Itens de conveniência 7 – O Fiesta é “completo” na acepção mais comum do mercado, ou seja, ar, direção, vidros e travas. Pode vir com rodas de liga leve, alarme e faróis de neblina por pouco mais. Os equipamentos que são realmente diferenciados, sejam os de segurança como ABS e air-bag, ou de conveniência como sensores e retrovisor interno fotocrômico, são muito caros ou simplesmente não existem.

Espaço interno 8 – Muito bom para pernas e cabeça de quem vai atrás, embora falte largura para três adultos, mal que aflige toda a categoria com exceção do Logan. Na frente, boas acomodações.

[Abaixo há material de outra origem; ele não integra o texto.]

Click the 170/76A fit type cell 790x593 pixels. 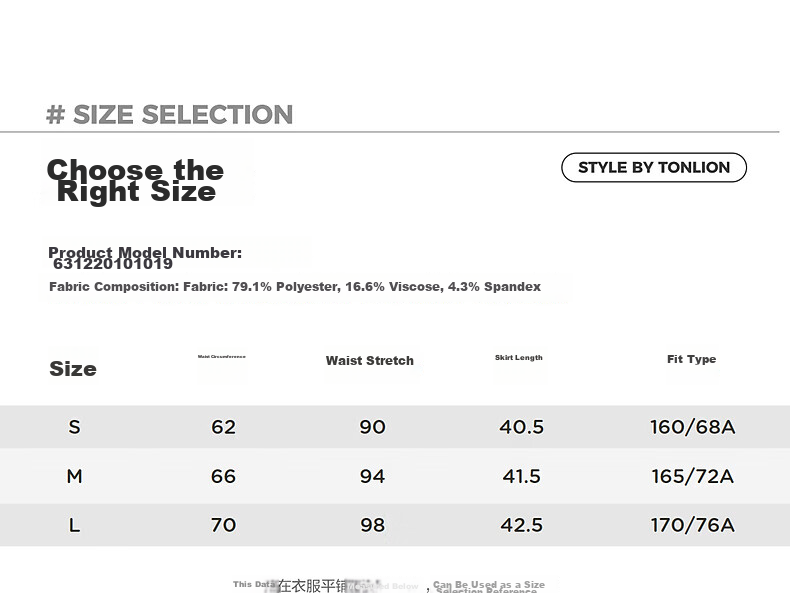692,525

Porta-malas 9 – Espaçoso, com 487 litros e dobradiças pantográficas que não invadem o espaço da bagagem. O único senão vai para a tampa sem revestimento.

Motor 9 – É claro que dá água na boca do entusiasta imaginar um Fiesta, e ainda mais um Ka, com o novo motor Sigma. Mas não vamos desmerecer o bom Zetec: é redondo, sobe rápido de giros e entrega bons torque e potência.

Desempenho 7 – O Fiesta anda bem e entrega potência quando necessário, e não colocaria o motorista em sérios apuros numa ultrapassagem mesmo carregado. No entanto, este não é o foco do carro: existem outros sedãs mais “nervosinhos”; o Fiesta é pacato, mas não nega fogo.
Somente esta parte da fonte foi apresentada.